Direttivo ATTAC-Italia

Relazione all’assemblea di Bologna 23 e 24 giugno

L’associazione ATTAC ITALIA nasce come parte della rete europea e mondiale di ATTAC.

I suoi scopi e la sua identità sono ben delineati dal programma internazionale: Attac vuole essere "un movimento di autoeducazione popolare orientato all’azione", diffuso nel territorio attraverso i comitati locali e con l’obiettivo di mettere granelli di sabbia negli ingranaggi che tengono insieme l’impalcatura del dominio dell’economia neoliberista e di ricostruire uno spazio pubblico e i meccanismi della partecipazione democratica.

La globalizzazione neoliberista ha sconvolto i processi di produzione, lo stato sociale e gli stili di vita. La competizione ed il profitto sono diventati, sempre più, i valori fondanti della società, a scapito della solidarietà, dell’eguaglianza, della libertà, della cultura e della democrazia.

La mercificazione si è estesa ad ogni ambito investendo tutta l’umanità, la natura,l’aria, l’acqua, la salute, l’istruzione.

Al mercato e alle sue leggi vengono sempre più sottomessi l’ambiente e gli esseri umani.

Gli interessi delle imprese multinazionali, della grande finanza e degli organismi sovranazionali (FMI, BM, WTO) prevalgono su quelli degli stati nazionali, a scapito delle conquiste sociali dei lavoratori.

Di contro a questo scenario, nella società civile mondiale si sono manifestati da Seattle in poi segni evidenti di ripresa dell’opposizione al neoliberismo e di ricerca di soluzioni alternative.

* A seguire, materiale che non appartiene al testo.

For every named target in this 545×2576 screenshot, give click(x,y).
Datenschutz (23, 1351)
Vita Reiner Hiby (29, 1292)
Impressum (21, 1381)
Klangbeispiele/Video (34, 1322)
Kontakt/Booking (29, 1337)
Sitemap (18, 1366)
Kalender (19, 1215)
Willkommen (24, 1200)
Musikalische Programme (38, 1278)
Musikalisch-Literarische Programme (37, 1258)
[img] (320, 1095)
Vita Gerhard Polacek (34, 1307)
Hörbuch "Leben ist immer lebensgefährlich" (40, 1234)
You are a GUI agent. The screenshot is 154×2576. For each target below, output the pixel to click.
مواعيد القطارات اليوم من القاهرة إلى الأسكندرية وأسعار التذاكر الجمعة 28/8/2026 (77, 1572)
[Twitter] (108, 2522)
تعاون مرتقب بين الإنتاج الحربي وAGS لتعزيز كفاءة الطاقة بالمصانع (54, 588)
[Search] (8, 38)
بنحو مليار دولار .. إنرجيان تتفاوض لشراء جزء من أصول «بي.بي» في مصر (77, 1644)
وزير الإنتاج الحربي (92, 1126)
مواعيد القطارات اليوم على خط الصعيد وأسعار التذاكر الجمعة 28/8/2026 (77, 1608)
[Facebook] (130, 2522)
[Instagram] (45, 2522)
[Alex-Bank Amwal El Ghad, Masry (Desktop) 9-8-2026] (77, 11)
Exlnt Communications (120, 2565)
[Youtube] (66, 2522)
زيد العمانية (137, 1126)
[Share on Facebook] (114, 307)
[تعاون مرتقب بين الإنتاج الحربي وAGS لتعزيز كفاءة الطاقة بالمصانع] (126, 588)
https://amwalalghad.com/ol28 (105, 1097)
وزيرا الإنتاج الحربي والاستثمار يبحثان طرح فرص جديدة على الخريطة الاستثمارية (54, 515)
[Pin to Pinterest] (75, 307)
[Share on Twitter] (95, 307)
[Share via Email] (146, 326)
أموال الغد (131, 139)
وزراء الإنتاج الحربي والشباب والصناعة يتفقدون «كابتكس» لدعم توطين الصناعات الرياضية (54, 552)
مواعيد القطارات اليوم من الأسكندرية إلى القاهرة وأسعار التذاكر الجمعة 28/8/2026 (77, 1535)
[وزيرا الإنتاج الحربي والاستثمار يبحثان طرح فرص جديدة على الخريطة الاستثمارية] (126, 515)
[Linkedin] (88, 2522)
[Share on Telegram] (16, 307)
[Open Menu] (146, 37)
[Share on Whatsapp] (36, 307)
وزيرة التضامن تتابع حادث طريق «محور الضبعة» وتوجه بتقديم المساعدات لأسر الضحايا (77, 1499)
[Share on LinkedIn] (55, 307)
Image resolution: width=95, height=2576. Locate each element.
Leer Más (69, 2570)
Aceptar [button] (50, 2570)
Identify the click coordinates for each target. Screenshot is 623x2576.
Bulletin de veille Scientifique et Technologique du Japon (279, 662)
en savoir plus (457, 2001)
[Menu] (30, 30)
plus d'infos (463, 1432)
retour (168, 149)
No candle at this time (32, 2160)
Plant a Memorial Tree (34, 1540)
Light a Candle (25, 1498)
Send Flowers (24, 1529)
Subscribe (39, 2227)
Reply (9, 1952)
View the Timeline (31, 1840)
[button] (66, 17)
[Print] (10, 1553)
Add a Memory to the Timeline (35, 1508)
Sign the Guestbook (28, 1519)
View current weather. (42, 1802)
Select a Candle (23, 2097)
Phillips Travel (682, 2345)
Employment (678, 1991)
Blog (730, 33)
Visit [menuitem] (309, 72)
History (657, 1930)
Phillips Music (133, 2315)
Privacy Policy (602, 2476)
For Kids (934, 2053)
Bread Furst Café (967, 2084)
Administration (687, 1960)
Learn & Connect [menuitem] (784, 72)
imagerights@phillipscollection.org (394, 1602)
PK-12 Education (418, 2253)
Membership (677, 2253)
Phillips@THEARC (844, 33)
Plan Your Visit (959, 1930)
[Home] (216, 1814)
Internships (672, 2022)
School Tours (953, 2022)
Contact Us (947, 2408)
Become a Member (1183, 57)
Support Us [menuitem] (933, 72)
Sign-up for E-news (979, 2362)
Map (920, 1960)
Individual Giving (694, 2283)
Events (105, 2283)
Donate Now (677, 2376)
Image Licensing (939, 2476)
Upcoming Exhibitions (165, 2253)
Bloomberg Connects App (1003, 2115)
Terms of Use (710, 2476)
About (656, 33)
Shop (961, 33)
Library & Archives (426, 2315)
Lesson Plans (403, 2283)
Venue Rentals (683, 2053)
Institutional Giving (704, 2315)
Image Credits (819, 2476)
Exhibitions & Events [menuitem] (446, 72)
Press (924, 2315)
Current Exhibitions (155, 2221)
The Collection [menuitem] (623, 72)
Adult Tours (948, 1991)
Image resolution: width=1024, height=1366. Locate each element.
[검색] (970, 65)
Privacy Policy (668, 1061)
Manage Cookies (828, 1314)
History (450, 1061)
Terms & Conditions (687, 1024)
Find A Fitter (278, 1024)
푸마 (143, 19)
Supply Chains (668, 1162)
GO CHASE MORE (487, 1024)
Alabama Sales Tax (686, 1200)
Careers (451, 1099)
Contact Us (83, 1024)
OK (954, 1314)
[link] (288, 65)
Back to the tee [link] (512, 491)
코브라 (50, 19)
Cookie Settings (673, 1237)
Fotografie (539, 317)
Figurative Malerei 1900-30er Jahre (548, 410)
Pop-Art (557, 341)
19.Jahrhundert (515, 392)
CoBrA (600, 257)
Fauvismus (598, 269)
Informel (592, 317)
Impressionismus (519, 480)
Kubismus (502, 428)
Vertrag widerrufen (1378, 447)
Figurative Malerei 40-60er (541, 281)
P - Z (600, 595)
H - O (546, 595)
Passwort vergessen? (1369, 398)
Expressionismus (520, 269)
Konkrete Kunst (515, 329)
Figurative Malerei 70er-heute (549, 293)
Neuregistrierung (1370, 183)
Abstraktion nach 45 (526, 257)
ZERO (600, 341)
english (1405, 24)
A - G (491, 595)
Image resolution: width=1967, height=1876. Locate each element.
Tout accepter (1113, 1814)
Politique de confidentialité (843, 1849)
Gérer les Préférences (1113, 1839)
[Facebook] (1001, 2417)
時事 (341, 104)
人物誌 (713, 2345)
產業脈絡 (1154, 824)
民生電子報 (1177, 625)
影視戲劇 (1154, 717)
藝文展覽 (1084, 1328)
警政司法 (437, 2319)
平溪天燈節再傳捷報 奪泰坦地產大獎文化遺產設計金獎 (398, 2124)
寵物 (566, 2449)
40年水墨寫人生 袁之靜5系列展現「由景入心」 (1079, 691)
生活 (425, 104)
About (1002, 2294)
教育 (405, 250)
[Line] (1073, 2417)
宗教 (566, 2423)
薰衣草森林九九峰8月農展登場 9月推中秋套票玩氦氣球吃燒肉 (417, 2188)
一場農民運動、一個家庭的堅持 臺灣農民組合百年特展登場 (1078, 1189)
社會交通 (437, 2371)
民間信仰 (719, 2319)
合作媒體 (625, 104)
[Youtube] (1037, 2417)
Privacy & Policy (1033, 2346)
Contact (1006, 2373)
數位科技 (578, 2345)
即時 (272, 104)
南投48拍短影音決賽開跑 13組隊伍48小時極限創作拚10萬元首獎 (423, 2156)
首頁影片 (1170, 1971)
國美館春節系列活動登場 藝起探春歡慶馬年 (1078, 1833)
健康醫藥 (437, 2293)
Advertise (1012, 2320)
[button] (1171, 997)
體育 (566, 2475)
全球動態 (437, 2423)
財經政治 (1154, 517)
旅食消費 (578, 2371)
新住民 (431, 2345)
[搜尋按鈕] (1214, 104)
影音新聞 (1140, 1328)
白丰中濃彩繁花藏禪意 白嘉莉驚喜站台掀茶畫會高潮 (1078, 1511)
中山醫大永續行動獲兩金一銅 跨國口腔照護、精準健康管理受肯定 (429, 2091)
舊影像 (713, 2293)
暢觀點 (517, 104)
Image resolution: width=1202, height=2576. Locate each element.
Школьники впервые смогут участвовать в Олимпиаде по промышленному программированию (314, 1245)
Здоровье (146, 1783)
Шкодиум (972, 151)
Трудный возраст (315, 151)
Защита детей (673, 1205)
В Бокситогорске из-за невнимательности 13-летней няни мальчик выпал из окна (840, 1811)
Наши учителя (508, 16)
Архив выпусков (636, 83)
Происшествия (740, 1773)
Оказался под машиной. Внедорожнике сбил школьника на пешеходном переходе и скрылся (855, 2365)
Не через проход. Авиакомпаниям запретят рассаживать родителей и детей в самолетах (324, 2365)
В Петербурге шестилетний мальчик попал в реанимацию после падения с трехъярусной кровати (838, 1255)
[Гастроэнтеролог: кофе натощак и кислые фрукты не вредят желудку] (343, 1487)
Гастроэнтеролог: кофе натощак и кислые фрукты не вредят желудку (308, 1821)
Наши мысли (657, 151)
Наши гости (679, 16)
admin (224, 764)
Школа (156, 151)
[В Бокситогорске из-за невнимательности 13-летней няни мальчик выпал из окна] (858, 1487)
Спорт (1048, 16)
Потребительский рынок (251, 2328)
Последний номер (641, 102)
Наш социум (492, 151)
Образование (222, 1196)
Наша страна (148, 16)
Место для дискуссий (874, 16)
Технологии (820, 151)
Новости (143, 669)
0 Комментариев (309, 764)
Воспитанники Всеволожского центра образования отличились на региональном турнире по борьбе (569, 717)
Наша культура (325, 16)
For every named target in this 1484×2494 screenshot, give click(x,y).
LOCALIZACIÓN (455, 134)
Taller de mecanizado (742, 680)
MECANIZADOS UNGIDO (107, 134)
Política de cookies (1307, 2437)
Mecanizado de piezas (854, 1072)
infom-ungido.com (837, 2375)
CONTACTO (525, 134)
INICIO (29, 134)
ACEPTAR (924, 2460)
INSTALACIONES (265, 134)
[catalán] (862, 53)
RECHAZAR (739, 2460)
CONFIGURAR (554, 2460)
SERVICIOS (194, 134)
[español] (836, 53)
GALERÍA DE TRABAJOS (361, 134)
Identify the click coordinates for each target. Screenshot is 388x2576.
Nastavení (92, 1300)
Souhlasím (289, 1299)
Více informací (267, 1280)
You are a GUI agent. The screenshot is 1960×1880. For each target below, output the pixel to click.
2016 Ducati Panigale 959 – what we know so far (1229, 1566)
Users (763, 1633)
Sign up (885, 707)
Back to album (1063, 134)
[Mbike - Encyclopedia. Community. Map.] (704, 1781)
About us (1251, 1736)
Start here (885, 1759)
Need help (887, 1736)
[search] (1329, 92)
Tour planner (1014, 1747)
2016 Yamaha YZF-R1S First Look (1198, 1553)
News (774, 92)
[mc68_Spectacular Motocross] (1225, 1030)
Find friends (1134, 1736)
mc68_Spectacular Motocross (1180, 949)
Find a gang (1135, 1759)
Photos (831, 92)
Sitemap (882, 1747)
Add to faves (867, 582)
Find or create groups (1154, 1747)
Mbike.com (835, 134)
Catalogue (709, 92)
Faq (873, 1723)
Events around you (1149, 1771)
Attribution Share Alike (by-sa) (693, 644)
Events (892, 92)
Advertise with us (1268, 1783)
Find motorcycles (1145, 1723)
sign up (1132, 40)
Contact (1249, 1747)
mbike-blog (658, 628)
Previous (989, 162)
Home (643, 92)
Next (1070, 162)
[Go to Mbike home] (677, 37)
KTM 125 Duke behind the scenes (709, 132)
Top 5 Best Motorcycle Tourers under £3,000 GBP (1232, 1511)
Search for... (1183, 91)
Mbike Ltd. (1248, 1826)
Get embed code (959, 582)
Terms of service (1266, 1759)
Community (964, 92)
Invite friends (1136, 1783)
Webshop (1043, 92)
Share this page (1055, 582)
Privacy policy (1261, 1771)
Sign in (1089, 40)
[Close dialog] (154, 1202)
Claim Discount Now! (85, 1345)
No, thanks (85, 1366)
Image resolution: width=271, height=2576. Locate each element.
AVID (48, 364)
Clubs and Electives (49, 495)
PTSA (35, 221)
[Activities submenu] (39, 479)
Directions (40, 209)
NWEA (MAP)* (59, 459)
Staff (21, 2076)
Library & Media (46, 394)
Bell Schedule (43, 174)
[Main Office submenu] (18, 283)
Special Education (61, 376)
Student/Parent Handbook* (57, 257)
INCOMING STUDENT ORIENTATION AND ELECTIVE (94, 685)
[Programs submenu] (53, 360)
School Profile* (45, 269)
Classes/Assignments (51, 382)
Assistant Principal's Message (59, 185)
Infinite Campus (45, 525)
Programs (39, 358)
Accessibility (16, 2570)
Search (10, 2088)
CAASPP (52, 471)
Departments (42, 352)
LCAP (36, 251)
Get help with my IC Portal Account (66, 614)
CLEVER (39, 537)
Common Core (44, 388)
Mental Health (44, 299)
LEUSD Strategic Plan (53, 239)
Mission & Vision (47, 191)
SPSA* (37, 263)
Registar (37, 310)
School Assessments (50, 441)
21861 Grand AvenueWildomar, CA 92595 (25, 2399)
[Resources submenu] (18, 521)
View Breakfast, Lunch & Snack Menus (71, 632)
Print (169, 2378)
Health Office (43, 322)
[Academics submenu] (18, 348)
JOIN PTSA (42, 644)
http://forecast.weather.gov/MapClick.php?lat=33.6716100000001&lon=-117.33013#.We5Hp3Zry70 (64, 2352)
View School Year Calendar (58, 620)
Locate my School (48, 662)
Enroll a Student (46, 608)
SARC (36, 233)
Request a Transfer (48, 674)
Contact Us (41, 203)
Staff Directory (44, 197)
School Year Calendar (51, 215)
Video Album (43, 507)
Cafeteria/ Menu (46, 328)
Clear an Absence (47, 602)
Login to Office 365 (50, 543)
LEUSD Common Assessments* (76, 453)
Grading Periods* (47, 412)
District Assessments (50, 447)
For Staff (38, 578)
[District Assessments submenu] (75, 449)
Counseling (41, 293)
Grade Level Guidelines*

La rete internazionale di Attac è stata ed è parte fondamentale di questo movimento che ha saputo delegittimare i potenti ogniqualvolta hanno tentato di riunirsi, contestandone alle radici il mandato, le politiche, la legittimità.

Con il Forum Sociale Mondiale di Porto Alegre, nel gennaio scorso, questo movimento si è posto come antagonista al pensiero unico del mercato, ha mostrato a tutti che un altro mondo è possibile, che è tempo di costruire un’alternativa capace di comporre l’universalità dei diritti e la diversità delle culture.

Siamo di fronte ad una radicalizzazione sociale e politica unita ad un desiderio di partecipazione che proviene da gran parte della società italiana ed internazionale.

Si tratta di una ricostruzione dal basso della politica alimentata dal fallimento del liberismo e del pensiero unico nel loro tentativo di stabilizzare un mondo ineguale e, insieme, dell' affacciarsi alla socialità, al desiderio di un mondo diverso, alla resistenza e alla lotta politica da parte di nuove soggettività, che oggi trovano nuove speranze, nuova voglia di fare, nuovi motivi di interesse e d’impegno.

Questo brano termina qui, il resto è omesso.